Trentatré anni, quattro album all’attivo in cinque anni, Sharon Van Etten torna in questi giorni con Are We There, uscito il 27 maggio per la Jagjaguwar storica etichetta indie di Bloomington Indiana. In questi giorni è in tour in Europa, farà inevitabilmente tappa al prestigioso Primavera Sound Festival, il festival indie più importante d’Europa per poi passare dall’Italia ad agosto, anche se a oggi nessuna data è stata ancora confermata da fonti ufficiali.
Al secondo disco per Jagjaguwar, dopo il celebratissimo Tramp del 2012, Sharon si consolida come una delle cantautrici più talentuose della scena di Brooklyn. Nata nel 1981 nello “stato giardino”, a Clinton (New Jersey) non è una figlia d’arte come molti altri suoi colleghi. La madre è un’insegnante di storia, il padre un programmatore informatico. Con quattro fratelli, grazie alla collezione di vinili molto ricca dei genitori e dei fratelli maggiori, si avvicina alla musica. Le sue doti canore promettono bene, anche se inizialmente le uniche chance di farsi notare nella periferia assonnata di Nutley, sono all’interno dei cori della chiesa. Sua madre la porta a messa tutte le domeniche, ma non è una ragazza religiosa, è attratta semmai dalle emozioni che riesce a offrire il gusto soul dei gospel.
Sharon non è solo una cantante, ma studia violino, clarinetto e, non contenta, si mette alla prova anche al pianoforte. Il ritorno a Clinton della famiglia quando Sharon è una studente delle superiori la porta a diventare uno dei talenti più fulgidi del coro della scuola. A differenza dei suoi compagni, non è in fissa con le hit pop dei primi anni Novanta, si appassiona alla musica classica e migliora sia vocalmente che a livello compositivo proprio grazie a studi classici di armonia. Il salto nel mondo musicale alternative insomma è ancora lontano. Prima di arrivare a Brooklyn c’è una breve parentesi alla Middle Tennessee State University, ma Sharon, dopo un anno in cui si divide tra studi, lavoro in un negozio di dischi di Murfreesboro e la scrittura di brani, abbandona gli studi, lascia anche il suo ragazzo che la criticava accusandola di scrivere “musica terribile” e torna in New Jersey. Da commessa in un negozio di alcolici mette dei soldi da parte e capisce che è arrivato il momento di sbarcare a Brooklyn che all’epoca, nel 2005, era all’apice della sua esplosione musicale con gruppi del calibro di Liars, Animal Collective, Grizzly Bear e Tv On The Radio.

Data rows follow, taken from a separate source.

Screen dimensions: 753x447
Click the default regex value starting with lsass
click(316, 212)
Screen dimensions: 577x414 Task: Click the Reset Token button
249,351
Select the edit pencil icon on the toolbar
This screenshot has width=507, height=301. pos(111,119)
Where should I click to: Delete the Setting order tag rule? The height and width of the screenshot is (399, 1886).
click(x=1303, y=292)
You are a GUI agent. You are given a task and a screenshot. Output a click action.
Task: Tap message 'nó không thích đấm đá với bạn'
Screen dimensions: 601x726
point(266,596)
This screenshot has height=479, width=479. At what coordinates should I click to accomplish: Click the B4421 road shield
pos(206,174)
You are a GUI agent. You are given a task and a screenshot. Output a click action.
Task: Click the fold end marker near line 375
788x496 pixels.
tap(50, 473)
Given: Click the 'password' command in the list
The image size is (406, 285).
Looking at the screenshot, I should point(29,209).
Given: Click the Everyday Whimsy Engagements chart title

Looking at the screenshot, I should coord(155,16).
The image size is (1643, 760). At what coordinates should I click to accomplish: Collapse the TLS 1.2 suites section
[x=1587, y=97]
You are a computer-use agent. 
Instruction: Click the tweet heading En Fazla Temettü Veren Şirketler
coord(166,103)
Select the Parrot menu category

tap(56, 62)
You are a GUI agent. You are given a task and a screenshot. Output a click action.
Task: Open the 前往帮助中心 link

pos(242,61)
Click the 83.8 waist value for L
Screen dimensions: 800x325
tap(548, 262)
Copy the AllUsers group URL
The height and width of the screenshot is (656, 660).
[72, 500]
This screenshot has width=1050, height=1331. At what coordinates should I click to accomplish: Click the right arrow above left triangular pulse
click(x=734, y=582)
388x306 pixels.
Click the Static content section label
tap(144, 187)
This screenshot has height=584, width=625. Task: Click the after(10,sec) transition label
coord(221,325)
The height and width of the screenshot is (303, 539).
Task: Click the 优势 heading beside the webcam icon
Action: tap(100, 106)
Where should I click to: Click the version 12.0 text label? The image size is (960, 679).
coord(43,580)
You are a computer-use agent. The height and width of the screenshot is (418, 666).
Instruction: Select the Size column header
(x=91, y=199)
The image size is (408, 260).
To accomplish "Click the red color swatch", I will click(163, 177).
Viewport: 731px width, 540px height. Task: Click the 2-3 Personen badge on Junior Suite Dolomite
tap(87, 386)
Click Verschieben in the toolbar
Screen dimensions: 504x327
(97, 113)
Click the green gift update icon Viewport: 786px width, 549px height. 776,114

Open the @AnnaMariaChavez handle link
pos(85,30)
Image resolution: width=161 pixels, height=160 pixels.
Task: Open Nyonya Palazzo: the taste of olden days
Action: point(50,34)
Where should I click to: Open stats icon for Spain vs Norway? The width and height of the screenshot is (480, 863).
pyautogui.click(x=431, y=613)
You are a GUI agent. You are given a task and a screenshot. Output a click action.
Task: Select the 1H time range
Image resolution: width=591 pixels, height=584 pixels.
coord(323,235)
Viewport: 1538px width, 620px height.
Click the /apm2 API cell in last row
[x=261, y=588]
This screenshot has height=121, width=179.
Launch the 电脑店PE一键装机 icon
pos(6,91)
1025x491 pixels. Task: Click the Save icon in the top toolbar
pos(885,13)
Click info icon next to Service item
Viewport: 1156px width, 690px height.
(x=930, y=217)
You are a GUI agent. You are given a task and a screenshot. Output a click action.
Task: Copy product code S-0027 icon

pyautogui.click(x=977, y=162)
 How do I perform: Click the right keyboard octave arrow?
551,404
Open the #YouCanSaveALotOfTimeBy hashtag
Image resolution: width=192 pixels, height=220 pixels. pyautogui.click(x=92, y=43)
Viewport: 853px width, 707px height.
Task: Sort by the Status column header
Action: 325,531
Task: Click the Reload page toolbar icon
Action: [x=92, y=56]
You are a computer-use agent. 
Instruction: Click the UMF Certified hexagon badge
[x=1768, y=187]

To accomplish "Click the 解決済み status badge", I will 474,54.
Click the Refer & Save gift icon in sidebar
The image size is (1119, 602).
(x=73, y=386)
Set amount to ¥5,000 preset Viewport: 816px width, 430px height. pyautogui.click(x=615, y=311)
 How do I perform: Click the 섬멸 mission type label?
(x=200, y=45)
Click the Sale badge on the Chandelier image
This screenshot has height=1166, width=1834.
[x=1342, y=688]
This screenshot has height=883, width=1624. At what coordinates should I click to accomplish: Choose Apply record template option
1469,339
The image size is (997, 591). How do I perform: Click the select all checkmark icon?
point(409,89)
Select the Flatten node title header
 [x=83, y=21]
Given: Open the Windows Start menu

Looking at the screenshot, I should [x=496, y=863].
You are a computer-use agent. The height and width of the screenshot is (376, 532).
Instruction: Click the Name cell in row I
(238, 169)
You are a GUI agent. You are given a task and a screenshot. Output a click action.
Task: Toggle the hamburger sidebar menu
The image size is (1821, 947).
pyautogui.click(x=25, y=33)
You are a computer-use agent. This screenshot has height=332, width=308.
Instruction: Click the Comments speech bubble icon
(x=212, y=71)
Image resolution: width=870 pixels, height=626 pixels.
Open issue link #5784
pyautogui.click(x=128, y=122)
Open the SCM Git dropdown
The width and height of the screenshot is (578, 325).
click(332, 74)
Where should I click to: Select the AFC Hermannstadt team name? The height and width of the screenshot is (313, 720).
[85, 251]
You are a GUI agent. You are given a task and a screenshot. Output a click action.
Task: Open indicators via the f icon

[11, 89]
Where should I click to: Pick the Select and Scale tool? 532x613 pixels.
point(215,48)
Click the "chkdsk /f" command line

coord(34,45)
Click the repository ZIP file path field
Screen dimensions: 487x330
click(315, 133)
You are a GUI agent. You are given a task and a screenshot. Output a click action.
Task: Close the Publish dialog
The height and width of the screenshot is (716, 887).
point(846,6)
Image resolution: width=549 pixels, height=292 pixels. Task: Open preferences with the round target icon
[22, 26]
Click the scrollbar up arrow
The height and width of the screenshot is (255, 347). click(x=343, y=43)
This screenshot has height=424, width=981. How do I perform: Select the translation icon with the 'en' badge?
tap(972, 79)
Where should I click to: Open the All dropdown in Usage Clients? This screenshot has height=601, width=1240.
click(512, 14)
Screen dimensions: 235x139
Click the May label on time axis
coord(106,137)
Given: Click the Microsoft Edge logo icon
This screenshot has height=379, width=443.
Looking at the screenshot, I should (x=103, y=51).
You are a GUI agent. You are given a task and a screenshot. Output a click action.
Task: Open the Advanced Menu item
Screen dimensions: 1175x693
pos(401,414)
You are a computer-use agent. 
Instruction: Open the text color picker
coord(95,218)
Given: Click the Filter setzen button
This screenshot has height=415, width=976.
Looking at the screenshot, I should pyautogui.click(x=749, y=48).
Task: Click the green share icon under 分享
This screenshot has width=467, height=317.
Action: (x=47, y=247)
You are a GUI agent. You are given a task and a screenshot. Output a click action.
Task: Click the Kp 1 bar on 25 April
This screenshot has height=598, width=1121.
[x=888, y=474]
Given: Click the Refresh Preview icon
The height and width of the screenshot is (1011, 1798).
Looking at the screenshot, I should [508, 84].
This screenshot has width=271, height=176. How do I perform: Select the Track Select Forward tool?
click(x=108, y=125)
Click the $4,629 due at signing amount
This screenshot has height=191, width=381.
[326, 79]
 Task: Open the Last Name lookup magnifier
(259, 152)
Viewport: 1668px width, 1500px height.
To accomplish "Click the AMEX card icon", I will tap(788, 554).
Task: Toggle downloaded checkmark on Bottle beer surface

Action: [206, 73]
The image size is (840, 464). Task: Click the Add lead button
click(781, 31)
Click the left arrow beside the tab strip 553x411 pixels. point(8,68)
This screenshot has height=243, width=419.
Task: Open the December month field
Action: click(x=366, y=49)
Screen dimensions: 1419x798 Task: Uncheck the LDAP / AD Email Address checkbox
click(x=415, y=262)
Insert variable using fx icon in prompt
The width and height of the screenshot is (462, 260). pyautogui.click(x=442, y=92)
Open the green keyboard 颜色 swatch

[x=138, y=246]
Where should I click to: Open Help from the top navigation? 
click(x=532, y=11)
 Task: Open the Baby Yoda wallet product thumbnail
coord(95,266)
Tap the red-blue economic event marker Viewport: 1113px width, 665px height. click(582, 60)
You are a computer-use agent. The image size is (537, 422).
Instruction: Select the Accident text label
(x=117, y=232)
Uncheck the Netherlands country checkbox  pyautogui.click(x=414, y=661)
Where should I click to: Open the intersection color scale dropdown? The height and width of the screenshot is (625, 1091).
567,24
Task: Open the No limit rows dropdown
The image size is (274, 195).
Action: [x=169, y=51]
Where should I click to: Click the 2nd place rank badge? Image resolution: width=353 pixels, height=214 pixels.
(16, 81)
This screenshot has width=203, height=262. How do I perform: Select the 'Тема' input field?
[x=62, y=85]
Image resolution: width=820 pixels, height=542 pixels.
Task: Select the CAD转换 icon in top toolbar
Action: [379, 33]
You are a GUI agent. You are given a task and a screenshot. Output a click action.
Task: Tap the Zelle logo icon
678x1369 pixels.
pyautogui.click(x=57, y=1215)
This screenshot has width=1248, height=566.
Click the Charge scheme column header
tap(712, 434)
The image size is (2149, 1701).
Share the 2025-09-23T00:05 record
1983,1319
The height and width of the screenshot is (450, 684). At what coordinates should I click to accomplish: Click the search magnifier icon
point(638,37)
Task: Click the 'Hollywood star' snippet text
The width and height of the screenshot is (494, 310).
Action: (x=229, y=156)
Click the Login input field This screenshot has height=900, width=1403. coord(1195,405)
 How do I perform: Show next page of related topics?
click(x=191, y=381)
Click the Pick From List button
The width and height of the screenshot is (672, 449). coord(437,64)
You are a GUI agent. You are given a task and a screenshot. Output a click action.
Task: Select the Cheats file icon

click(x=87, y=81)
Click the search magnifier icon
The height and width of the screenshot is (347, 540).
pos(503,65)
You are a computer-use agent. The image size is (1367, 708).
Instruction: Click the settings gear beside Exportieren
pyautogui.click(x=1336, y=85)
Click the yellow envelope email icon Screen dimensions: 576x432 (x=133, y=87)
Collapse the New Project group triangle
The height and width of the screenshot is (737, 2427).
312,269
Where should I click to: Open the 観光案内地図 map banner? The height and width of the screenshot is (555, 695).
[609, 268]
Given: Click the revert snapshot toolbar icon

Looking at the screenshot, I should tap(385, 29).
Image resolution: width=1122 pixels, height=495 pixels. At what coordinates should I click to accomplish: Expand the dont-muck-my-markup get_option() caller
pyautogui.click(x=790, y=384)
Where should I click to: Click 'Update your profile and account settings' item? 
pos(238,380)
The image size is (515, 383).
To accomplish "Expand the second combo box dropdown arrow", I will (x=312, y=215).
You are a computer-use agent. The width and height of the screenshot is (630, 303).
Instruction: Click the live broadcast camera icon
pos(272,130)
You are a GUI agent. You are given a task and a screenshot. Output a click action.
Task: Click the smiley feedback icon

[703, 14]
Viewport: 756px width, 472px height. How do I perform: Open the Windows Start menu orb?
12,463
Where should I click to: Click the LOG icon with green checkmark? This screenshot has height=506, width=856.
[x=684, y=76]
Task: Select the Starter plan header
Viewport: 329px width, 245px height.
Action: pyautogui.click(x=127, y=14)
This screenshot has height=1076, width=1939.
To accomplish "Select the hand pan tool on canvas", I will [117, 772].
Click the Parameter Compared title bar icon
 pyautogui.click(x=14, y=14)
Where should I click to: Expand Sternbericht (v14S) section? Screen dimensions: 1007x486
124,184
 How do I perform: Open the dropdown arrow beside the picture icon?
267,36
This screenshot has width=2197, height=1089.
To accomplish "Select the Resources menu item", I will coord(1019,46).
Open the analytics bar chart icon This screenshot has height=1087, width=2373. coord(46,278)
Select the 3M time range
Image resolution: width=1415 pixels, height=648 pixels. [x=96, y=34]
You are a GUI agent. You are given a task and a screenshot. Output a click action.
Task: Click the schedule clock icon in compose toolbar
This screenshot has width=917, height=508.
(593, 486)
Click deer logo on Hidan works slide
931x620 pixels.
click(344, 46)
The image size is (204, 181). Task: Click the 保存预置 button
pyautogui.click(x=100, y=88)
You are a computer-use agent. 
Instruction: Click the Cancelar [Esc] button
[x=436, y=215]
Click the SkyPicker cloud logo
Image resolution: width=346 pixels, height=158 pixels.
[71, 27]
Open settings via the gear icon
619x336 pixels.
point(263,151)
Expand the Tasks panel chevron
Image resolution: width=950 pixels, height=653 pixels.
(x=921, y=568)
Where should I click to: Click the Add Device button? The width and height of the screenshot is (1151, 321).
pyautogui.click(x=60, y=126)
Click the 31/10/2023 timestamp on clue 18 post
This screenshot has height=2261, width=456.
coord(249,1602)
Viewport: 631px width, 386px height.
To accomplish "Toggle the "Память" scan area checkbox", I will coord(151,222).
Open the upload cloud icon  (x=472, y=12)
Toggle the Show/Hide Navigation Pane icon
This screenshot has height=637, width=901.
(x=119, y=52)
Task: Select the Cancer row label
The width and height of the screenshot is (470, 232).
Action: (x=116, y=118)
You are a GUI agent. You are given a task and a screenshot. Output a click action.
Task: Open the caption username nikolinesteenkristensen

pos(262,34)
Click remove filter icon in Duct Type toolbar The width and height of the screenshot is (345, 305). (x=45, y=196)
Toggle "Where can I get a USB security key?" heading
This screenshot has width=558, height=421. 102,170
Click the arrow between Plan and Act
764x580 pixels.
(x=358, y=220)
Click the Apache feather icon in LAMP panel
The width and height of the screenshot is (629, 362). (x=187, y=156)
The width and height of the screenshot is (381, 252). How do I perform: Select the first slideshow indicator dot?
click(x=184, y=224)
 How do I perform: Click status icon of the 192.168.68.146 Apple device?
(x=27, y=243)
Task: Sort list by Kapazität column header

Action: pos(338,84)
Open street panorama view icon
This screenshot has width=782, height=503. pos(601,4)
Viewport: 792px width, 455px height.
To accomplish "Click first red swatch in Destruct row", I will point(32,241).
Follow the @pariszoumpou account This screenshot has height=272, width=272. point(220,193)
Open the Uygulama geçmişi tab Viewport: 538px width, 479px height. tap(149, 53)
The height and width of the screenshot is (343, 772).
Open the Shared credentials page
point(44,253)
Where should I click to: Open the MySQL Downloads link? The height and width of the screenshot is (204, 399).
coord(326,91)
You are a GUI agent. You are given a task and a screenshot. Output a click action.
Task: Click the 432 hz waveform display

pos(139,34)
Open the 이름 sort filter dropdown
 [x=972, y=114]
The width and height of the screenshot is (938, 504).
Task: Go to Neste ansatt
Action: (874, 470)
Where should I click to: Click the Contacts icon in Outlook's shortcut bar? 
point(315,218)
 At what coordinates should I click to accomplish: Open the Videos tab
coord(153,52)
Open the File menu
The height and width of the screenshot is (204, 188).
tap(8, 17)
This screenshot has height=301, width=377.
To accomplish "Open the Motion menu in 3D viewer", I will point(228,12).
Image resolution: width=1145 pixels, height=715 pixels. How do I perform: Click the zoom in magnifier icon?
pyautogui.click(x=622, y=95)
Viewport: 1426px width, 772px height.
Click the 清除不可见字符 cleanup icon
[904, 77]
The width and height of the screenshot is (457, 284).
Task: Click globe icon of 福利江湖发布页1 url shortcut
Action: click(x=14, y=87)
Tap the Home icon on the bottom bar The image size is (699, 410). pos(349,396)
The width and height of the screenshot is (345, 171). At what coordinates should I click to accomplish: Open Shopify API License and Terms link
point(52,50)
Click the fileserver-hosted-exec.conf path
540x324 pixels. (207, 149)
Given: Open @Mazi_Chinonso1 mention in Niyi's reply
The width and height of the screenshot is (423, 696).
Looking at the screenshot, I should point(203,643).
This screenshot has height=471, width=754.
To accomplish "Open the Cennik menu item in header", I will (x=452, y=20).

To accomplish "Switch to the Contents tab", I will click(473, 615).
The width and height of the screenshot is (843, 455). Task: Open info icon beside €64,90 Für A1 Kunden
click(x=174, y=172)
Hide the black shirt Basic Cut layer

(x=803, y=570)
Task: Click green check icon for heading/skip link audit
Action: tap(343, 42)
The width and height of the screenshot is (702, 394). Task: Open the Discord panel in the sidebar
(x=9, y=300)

La svolta nella carriera dell’allora ventiquattrenne Van Etten passa proprio da un incontro con Kyp Malone dei Tv On The Radio, fratello di un suo amico del liceo. Malone crede molto nelle potenzialità di Sharon e la invita a mettere su una raccolta con tutti i migliori brani da lei scritti. Il provino funziona e così entra subito nelle grazie dei Tv On The Radio. Dopo vari live in giro per Brooklyn nel 2009 arriva finalmente l’esordio, Because I Was In Love, compendio di ballad soffuse e minimali in cui le armonie vocali di Sharon emergono tra cembali e organi. Un anno dopo, sulla stessa linea dell’esordio, Epic un ulteriore passo avanti nella maturazione di anomala songwriter classica nell’epicentro della scena indie americana. Nel 2011 suona di spalla a The National, St. Vincent, The Antlers, Neko Case. Il passaggio sotto Jagjaguwar segna nel 2012 la definitiva consacrazione. Trump non solo è il compimento di un percorso artistico fuori dai trend e maturo, ma ha dalla sua parte ospiti di lusso per la scena come Aaron Dessner (anche produttore) e Bryce Dessner dei National, Zach Condon dei Beirut e Jenn Wassner dei Wye Oak. È anche un successo di vendite, tanto da debuttare al 75° posto nella classifica di Billboard.
La sua voce magnetica e potente incanta un mostro sacro del calibro di Nick Cave che la sceglie come spalla nel suo tour americano. Poi arriva subito il quarto capitolo della sua storia che risente dell’esperienza al fianco del leggendario songwriter australiano. La Van Etten inserisce nelle sue composizioni momenti più decandenti, post-romantici. Sempre e comunque nel segno delle armonie.